Direct compensatory mitigation is not proposed for the permanent (0.04 acres) and temporary (0.012 acres) impacts to tidal wetlands, as the benefit of providing storm surge protection for the upstream Church Creek drainage basin is believed to offset this minimal environmental impact.  The permanent impact of 0.04 acres is for the purpose of providing rip-rap toe protection for the storm surge protection structure previously described above.  Additionally, although not proposed as compensatory mitigation, the land plan for HRD preserves 23.17 acres of tidal wetlands and 2.92 acres of associated buffers within the project site.
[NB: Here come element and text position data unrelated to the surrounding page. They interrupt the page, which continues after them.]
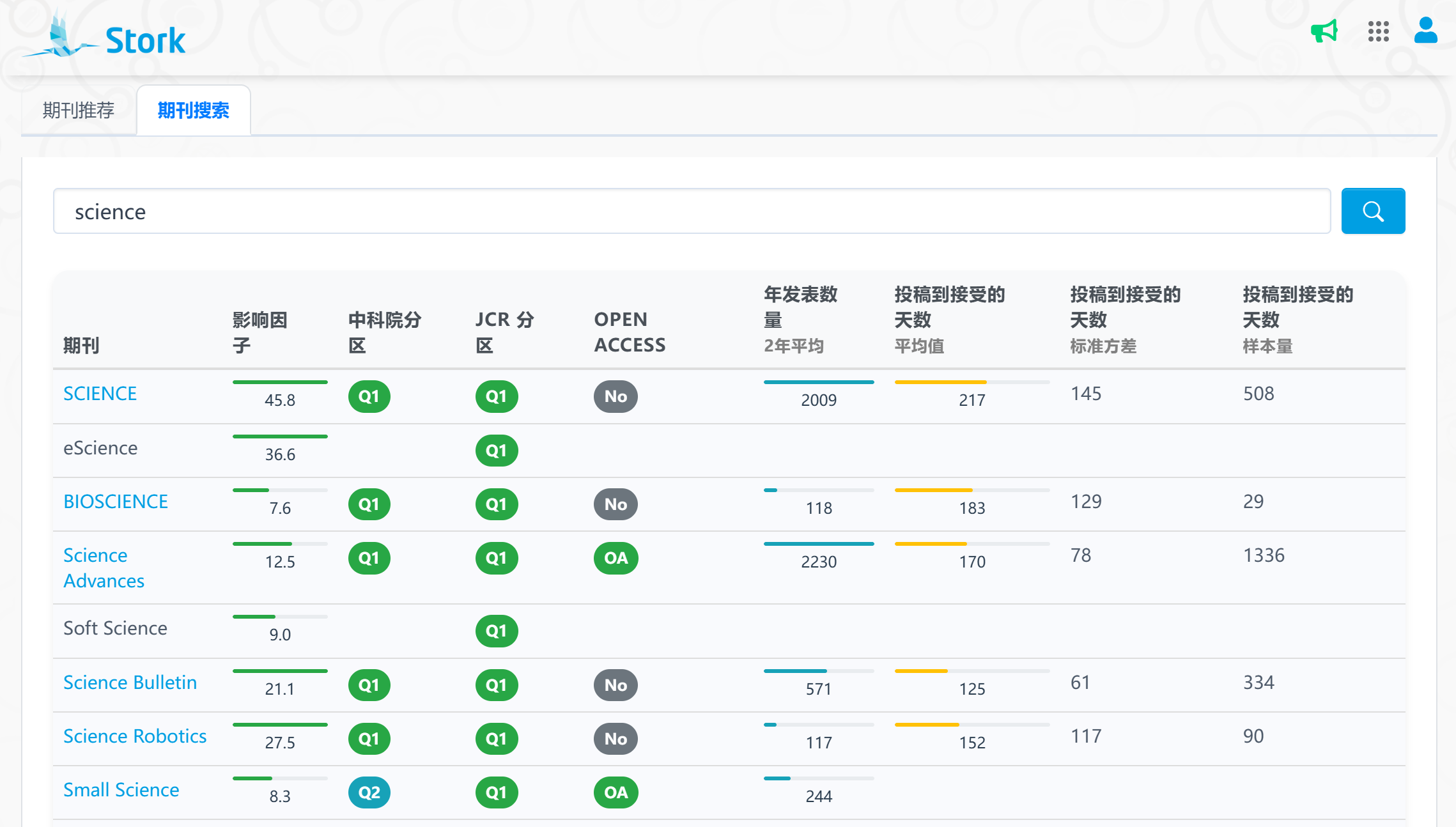Screen dimensions: 1456x827
Task: Open the BIOSCIENCE journal link
Action: pyautogui.click(x=115, y=502)
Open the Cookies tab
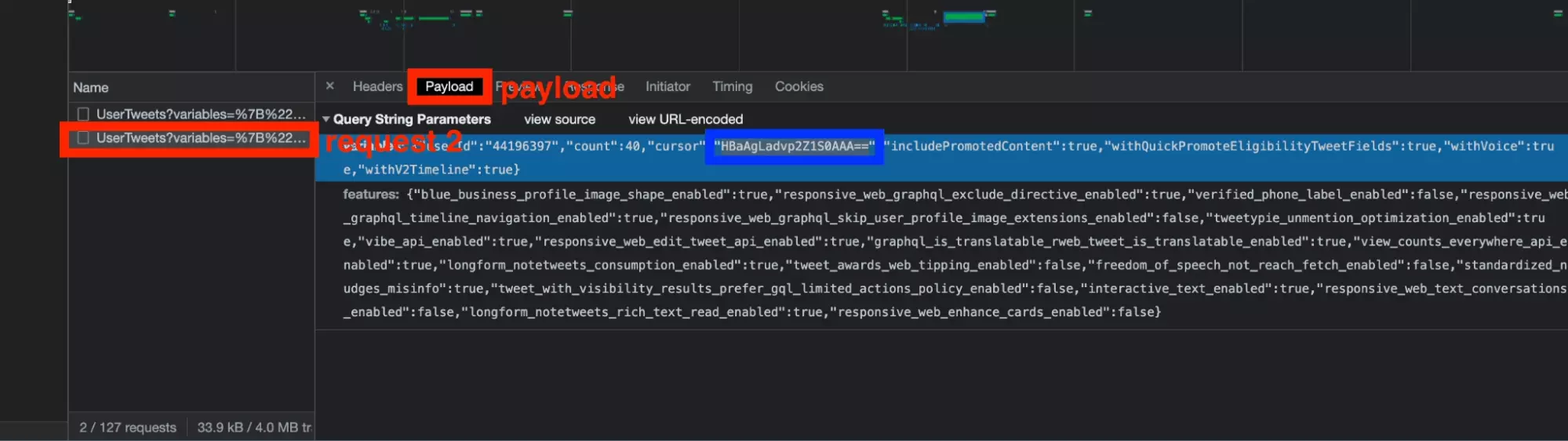 [799, 86]
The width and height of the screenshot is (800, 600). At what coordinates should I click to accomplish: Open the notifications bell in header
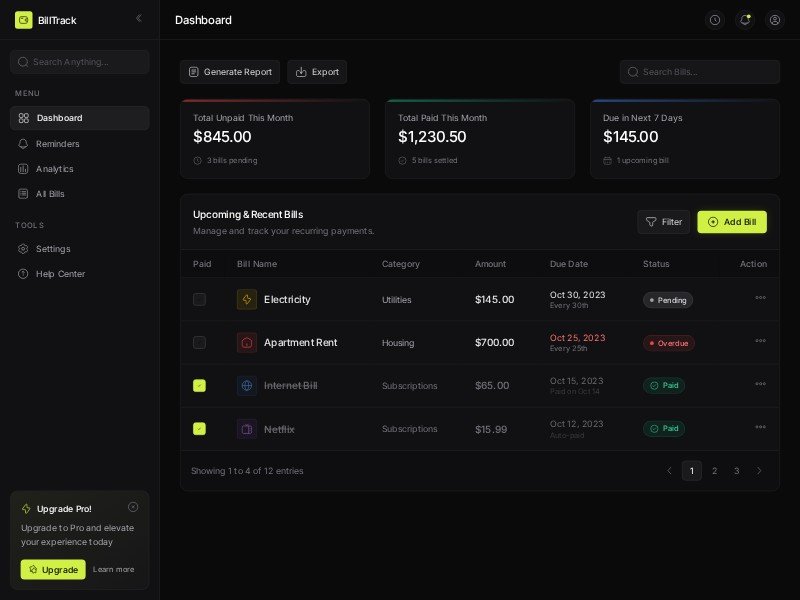tap(745, 20)
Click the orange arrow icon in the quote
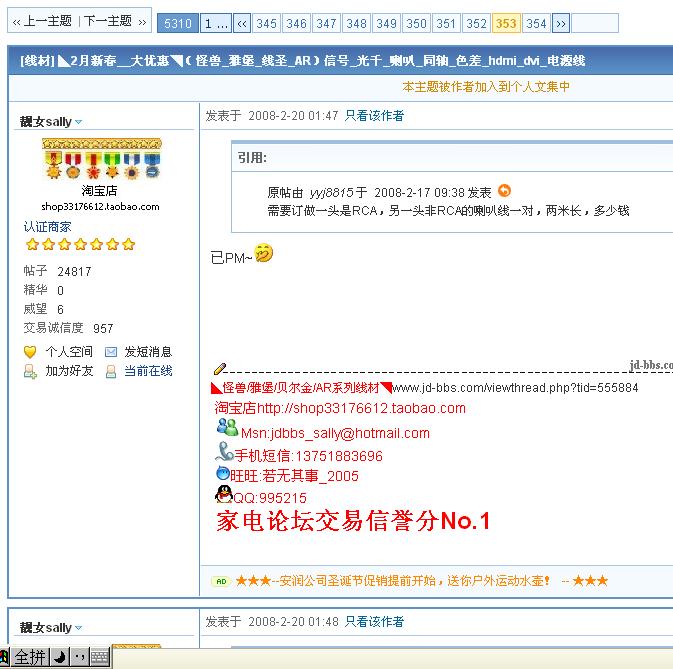 coord(504,191)
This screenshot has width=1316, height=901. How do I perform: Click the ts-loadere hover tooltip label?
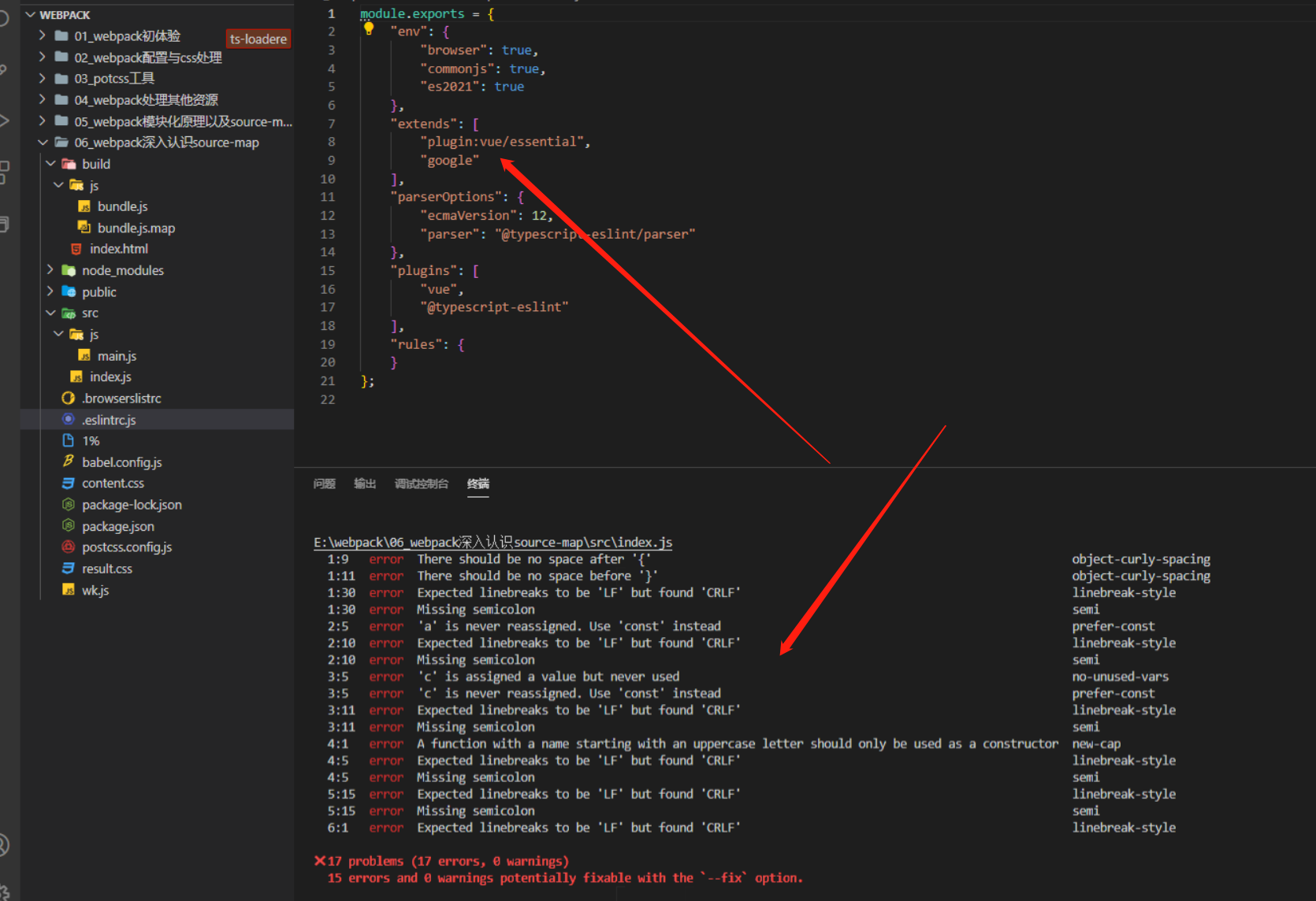coord(258,38)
The stormwater retention and drainage system at HRD will appropriately accommodate stormwater through implementation of various stormwater conveyance structures including pipes, swales and existing ditches and will be designed to meet all applicable local and state regulations. Specifically, these conveyances will be engineer designed and constructed to accommodate existing and anticipated future water flows without adversely affecting adjacent upstream or downstream properties or wetland systems. A Stormwater Masterplan for the Harmony Subdivision has been prepared by CSE, the project engineer.
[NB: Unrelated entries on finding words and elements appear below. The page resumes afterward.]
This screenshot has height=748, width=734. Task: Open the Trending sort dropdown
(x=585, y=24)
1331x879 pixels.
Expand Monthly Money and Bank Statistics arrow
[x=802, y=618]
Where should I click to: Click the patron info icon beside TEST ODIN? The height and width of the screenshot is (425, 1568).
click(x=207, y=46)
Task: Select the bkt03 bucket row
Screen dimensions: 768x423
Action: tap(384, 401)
The purpose of the proposed work as stated by the applicant is “to construct and complete an economically viable, long term, residential development that will meet rising housing needs in proximity to existing and future infrastructure, civic services and employment opportunities within the City of Charleston.”


PLEASE NOTE:  A similar project for this site was previously advertised on public notice.  That project was revised to incorporate previous comments received, resulting in the current project.  ONLY COMMENTS IN RESPONSE TO THIS CURRENT PUBLIC NOTICE DATED 31 OCTOBER 2018 WILL BE CONSIDERED.